TrackingID UserId Label Date
1 1 0 05/01
2 2 1 05/01
3 3 1 05/02
4 1 1 05/03
5 3 0 05/03

Meanwhile, we would like to lookup another feature called X feature on UserId for the label data. Assuming this feature is generated daily:

X feature dataset

UserId X DateX
1 0.5 2022/05/01
2 0.3 2022/05/01
3 0.1 2022/05/01
UserId X DateX
1 0.4 2022/05/02
2 0.2 2022/05/02
3 0.1 2022/05/02
UserId X DateX
1 0.3 2022/05/03
2 0.2 2022/05/03
3 0.15 2022/05/03

We would like to lookup the feature with the label data in a way so that for the same key, each label is given the feature value that is closest from the past :

Result after point-in-time join

TrackingID UserId Label Date X
1 1 0 05/01 0.5
2 2 1 05/01 0.3
3 3 1 05/02 0.1
4 1 1 05/03 0.3
5 3 0 05/03 0.15

As you can see, for each tracking ID, we get the latest data based on the Date column.

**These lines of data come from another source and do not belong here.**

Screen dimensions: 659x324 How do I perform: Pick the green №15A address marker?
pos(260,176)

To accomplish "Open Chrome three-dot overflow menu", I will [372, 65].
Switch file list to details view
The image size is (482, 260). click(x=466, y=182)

Using Point-in-time Lookup in Feathr

Using the above example, you can define point-in-time lookup in this way:


UserId = TypedKey(key_column="UserId",
                       key_column_type=ValueType.INT32)
myXSource = HdfsSource(name="myXSource",
                          path="abfss://demosource@demosource.dfs.core.windows.net/demosource.parquet",
                          event_timestamp_column="DateX",
                          timestamp_format="yyyy/MM/DD")
features = [
    Feature(name="f_location_avg_fare",
            key=UserId,
            feature_type=FLOAT,
            transform=WindowAggTransformation(agg_expr="x",
                                              agg_func="LATEST",
                                              window="7d")),
]
point_in_time_anchor = FeatureAnchor(name="features",
                               source=myXSource,
                               features=features)

And below shows the join definitions:

feature_query = FeatureQuery(
    feature_list=["feature_X"], key=UserId)
settings = ObservationSettings(
    observation_path="abfss://{adls_fs_name}@{adls_account}.dfs.core.windows.net/demo_data/green_tripdata_2020-04.csv",
    event_timestamp_column="Date",
    timestamp_format="MM/DD")
client.get_offline_features(observation_settings=settings,
                            feature_query=feature_query,
                            output_path="abfss://{adls_fs_name}@{adls_account}.dfs.core.windows.net/demo_data/output.avro")

Advanced Point-in-time Lookup

We plot observation dataset and feature data for a same entity key on the same timeline: point-in-time-join

In the above example, we used LATEST as the aggregation type. LATEST means to grab the latest (closest to observation timestamp) feature data in the window. For all other window aggregation types, point-in-time correctness is also guaranteed. For example, in SUM, we only sum the data in the window closest to the observation timestamp but not ahead of the observation timestamp.